# TASK BRIEF:
In the article about the disputed bombing of a Syrian army base, what did U.S. officials say the coalition's only airstrikes in the area hit, and where?

***** TEXT SECTION

The Cable

U.S. Says Nyet to Allegations It Bombed Syrian Base

Dispute adds to an already complex battlefield situation

Syrian army soldiers patrol near a building previously used for storing seeds in the countryside of Deir Hafer, a former bastion of Islamic State group, near the northern Syrian city of Aleppo on December 2, 2015.
 / AFP / GEORGE OURFALIAN        (Photo credit should read GEORGE OURFALIAN/AFP/Getty Images)
Syrian army soldiers patrol near a building previously used for storing seeds in the countryside of Deir Hafer, a former bastion of Islamic State group, near the northern Syrian city of Aleppo on December 2, 2015. / AFP / GEORGE OURFALIAN (Photo credit should read GEORGE OURFALIAN/AFP/Getty Images)

A U.S. military official said Monday that the United States is “certain it was the Russians” who bombed a Syrian army base Sunday evening, killing at least three soldiers and wounding 13 others.

Moscow entered the air war in Syria in late September, deploying dozens of fighter and bomber planes to the country to strike rebel groups opposed to the regime of Syrian President Bashar al-Assad. If the American assertions are correct, the errant strike effectively killed troops loyal to a government Russia is fighting to protect.

The dispute over the attack began earlier Monday, when the Assad government accused the United States of hitting a base near the town of Ayyash in the eastern Dayr Az Zawr province. The Syrian Foreign Ministry sent a letter to the U.N. Secretary-General and to the head of the U.N. Security Council complaining about the alleged U.S. strike, saying the attack “hampers efforts to combat terrorism and proves once again that this coalition lacks seriousness and credibility to effectively fight terrorism.”

U.S. officials denied the accusation, reporting that the only airstrikes the U.S.-led coalition carried out in the area were against oil well heads approximately 55 kilometers southeast of Ayyash.

**********
***** INFORMATION SUPPLIED

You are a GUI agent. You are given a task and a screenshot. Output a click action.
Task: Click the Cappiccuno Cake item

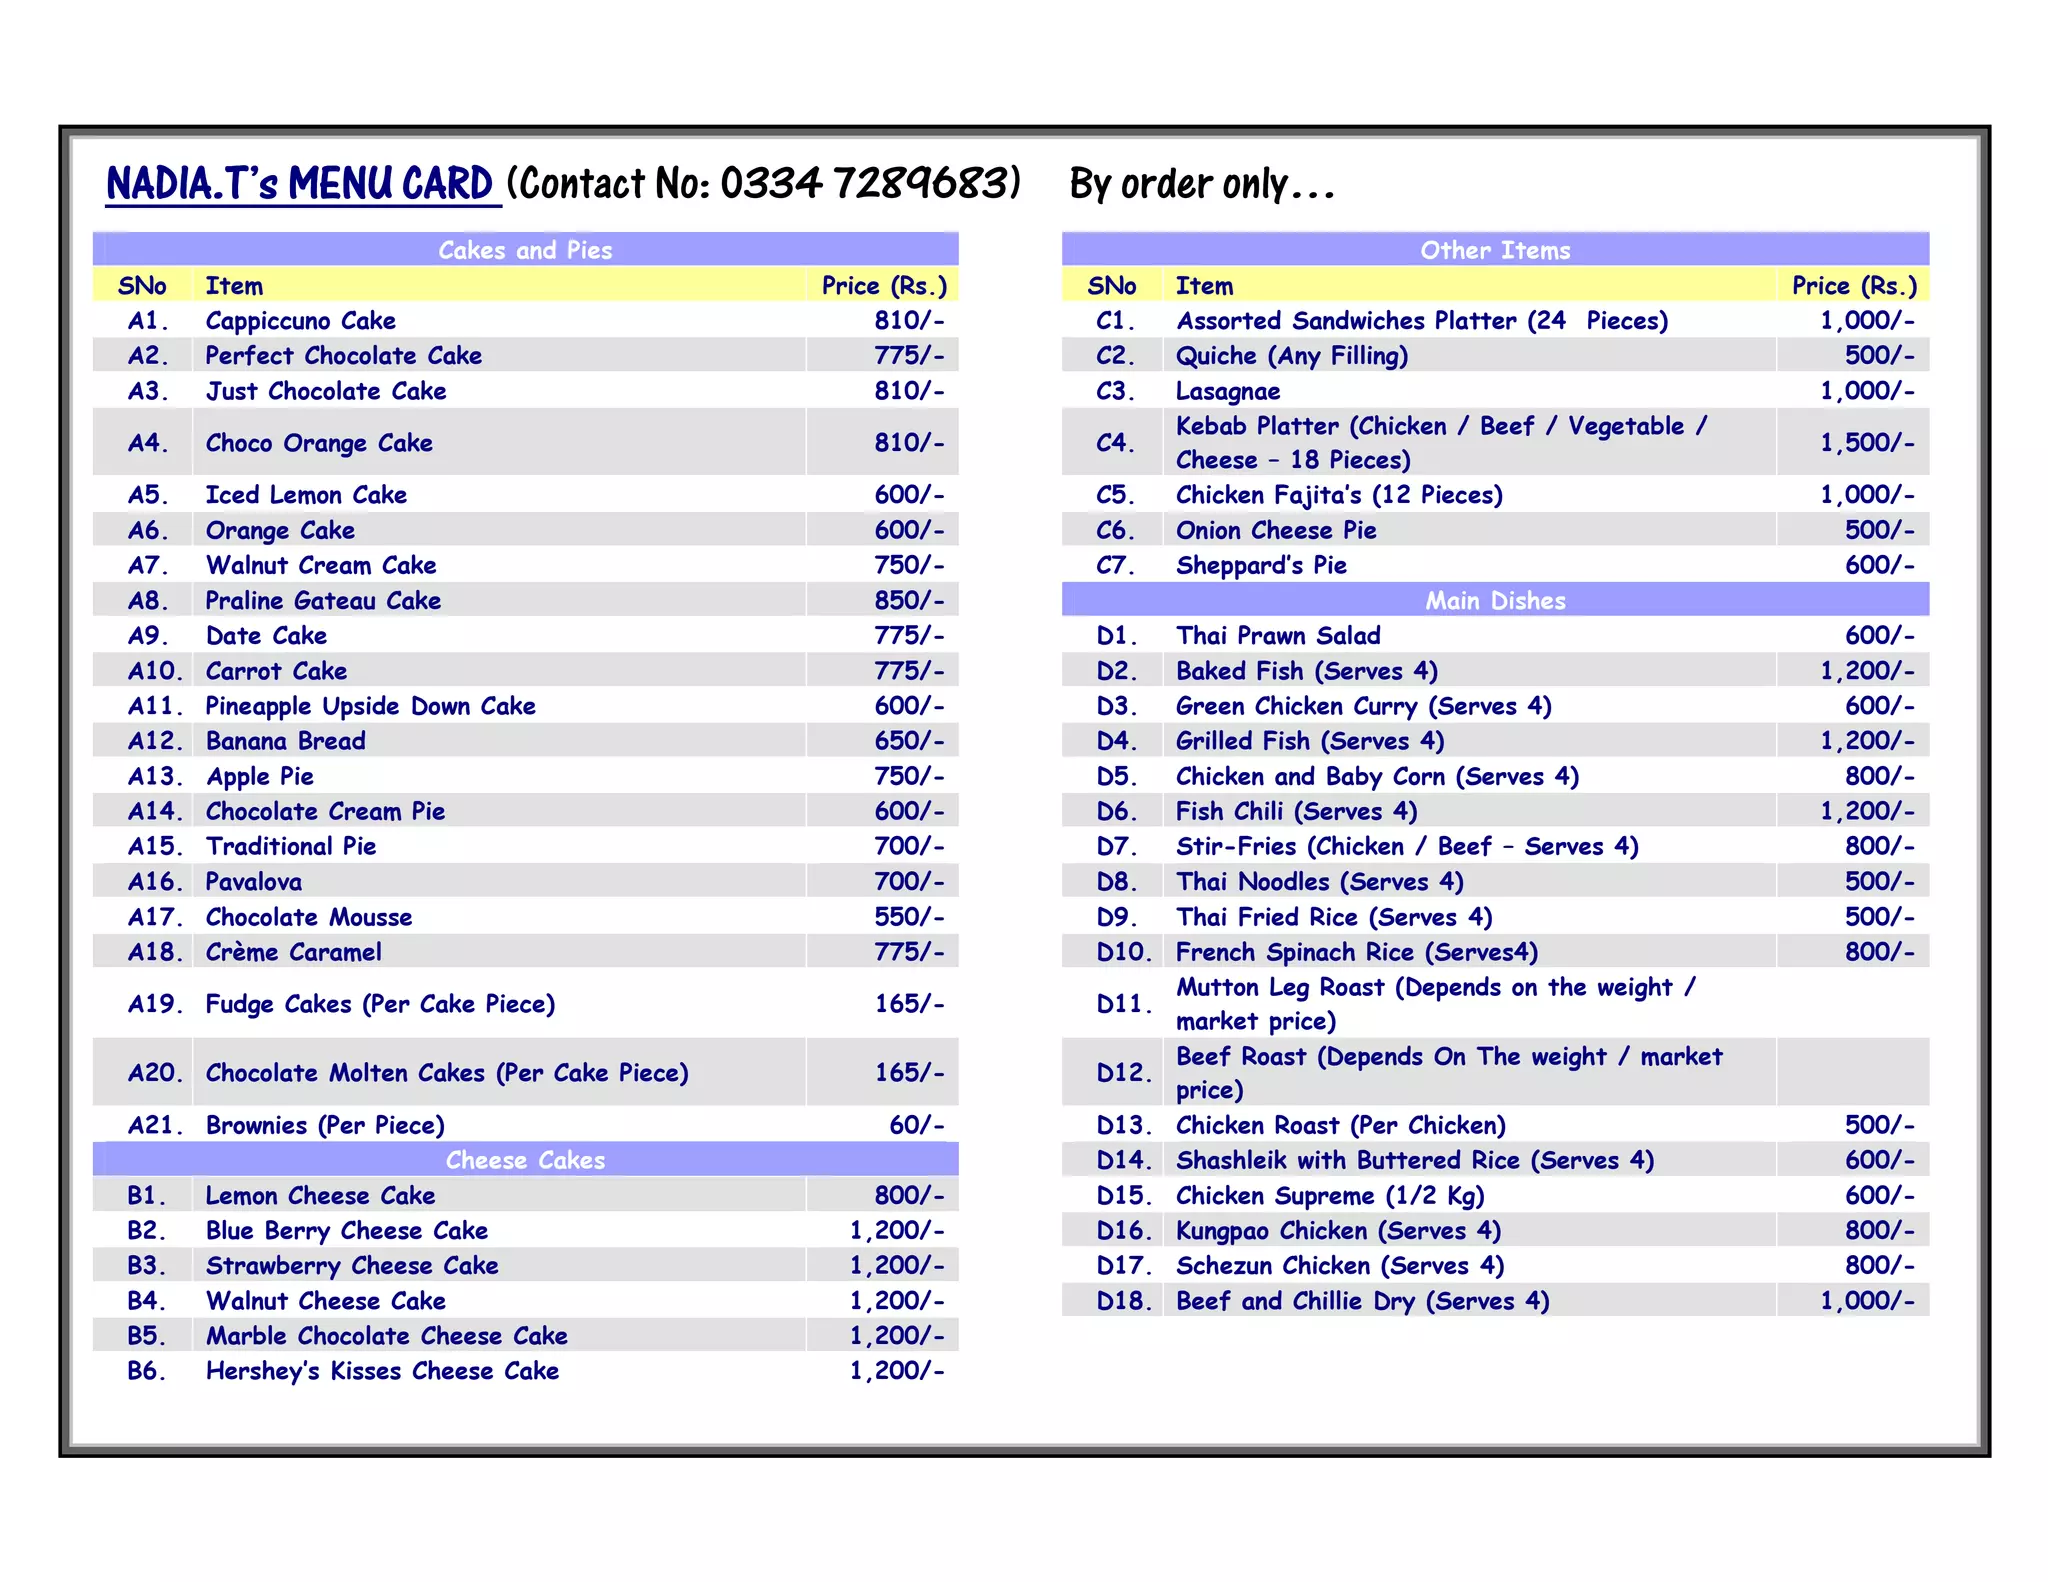point(300,321)
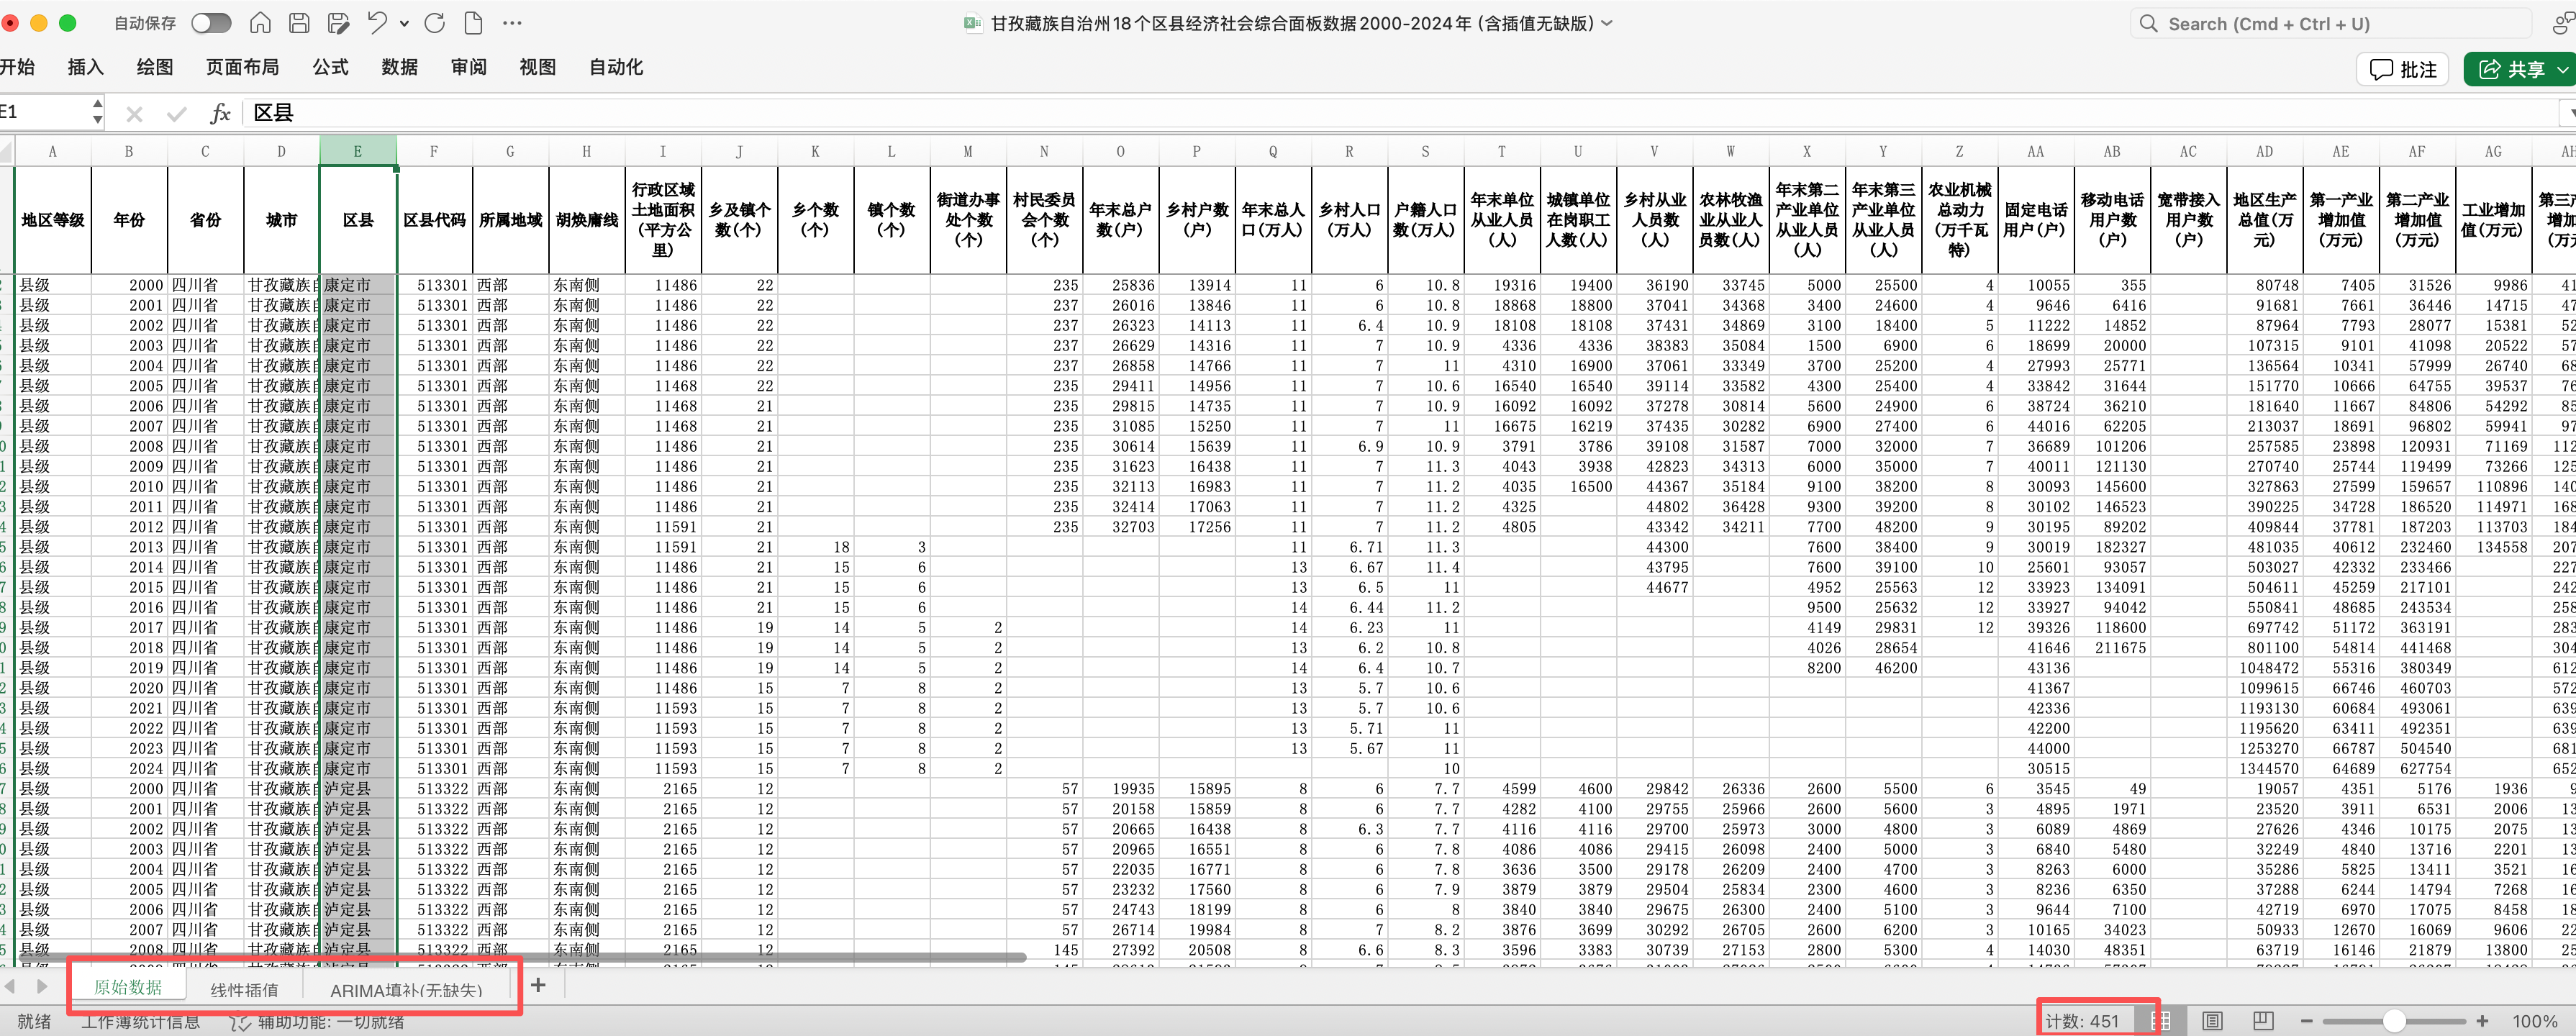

**********

# CORRECT RESULT:
Oil well heads approximately 55 kilometers southeast of Ayyash.